→ BRANO DI PARTENZA:

Ai sensi dell'art. 13, comma 6-bis, d.P.R. n. 115/2002 («Testo unico delle disposizioni legislative e regolamentari in materia di spese di giustizia»), si dichiara che il valore del presente procedimento è pari a Euro ..... Il contributo unificato, già versato, dovrà, pertanto, applicarsi nella misura determinata in relazione allo scaglione di appartenenza, per un importo pari a Euro .... [rinvio a Formula “Dichiarazione ai fini del contributo unificato”]

Luogo e data ....

Firma Avv. [22] ....

PROCURA

[Rinvio a formula “Procura speciale alle liti rilasciata a singolo avvocato” e formule correlate]

ISTANZA ABBREVIAZIONE DEI TERMINI (EVENTUALE)

[Rinvio a formula “Istanza abbreviazione dei termini”]

RELATA DI NOTIFICA

[Rinvio a formula “Relata di notifica a persona fisica” e formule correlate]

DEPOSITO INFORMATICO

Ai sensi e per gli effetti dell'art. 136, comma 2, c.p.a., il presente atto è depositato con modalità telematiche [23] .

[1]Il ricorso si deve proporre dinnanzi al T.A.R. nella cui circoscrizione territoriale ha sede l'amministrazione che ha emesso l'atto, ovvero nel cui ambito regionale sono limitati gli effetti diretti dell'atto (cfr. art. 13, comma 1, c.p.a.). Nel caso di controversie relative al pubblico impiego, sussiste il foro speciale indicato dall'art. 13, comma 2 (ossia il T.A.R. nella cui circoscrizione è situata la sede di servizio).

→ RICHIESTA SCRITTA:
Prosegua il modello di ricorso al T.A.R. partendo dalla frase successiva all'ultima riportata.

→ ESTRATTO DEL DATASET:
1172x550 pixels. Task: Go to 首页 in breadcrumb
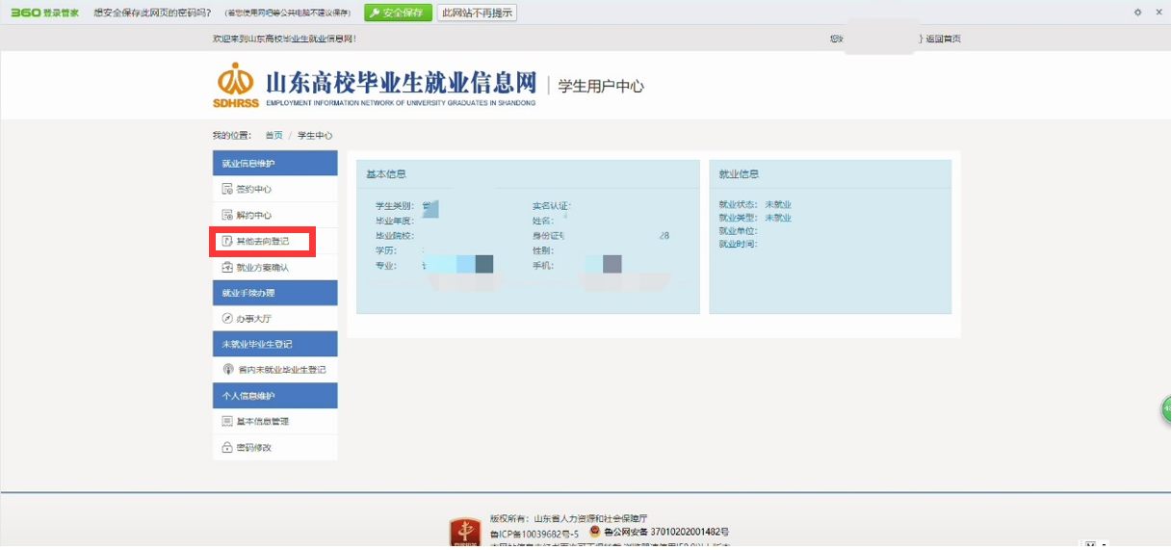click(273, 136)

→ RISPOSTA ALL'ESERCIZIO:
[2] Il contenuto del ricorso è disciplinato dall'art. 40 c.p.a. Va rammentato che, ai sensi dell'art. 44 c.p.a., lo stesso deve recare, a pena di nullità, la sottoscrizione del ricorrente (se sta in giudizio personalmente) o del difensore (con indicazione, in questo caso, della procura speciale). Il ricorso è un atto di parte e, pertanto, debbono essere rispettati i limiti dimensionali e le specifiche tecniche stabiliti con il d.P.C.S. n. 167/2016.

[3]In tutti gli atti introduttivi di un giudizio e in tutti gli atti di prima difesa devono essere indicati le generalità complete della parte, la residenza o sede, il domicilio eletto presso il difensore ed il codice fiscale, oltre che della parte, anche dei rappresentanti in giudizio (art. 23, comma 50, d.l. n. 98/2011, conv., con mod., in l. n. 111/2011).

[4]In caso di procura rilasciata a più difensori, si dovrà indicare per ciascuno di essi i dati indicati (C.F., fax, etc.).

[5]L'indicazione del codice fiscale dell'avvocato è prevista, oltre che dall'art. 23, comma 50, d.l. n. 98/2011 conv. con modif. nella l. n. 111/2011, dall'art. 125, comma 1, c.p.c., come modificato dall'art. 4, comma 8, d.l. n. 193/2009 conv. con modif. nella l. n. 24/2010. Con riferimento specifico al processo amministrativo, sebbene l'art. 40 c.p.a., lett. a), faccia riferimento generico agli “elementi identificativi” del ricorrente, del suo difensore e delle parti, tale indicazione è imposta dall'art. 13, comma 6-bis, d.P.R. n. 115/2002. Per i ricorsi incardinati dopo l'avvio del PAT, l'indicazione del codice fiscale del difensore e della parte, oltre che dell'indirizzo PEC e Fax, è comunque richiesta anche nella compilazione dei campi del modulo per il deposito telematico.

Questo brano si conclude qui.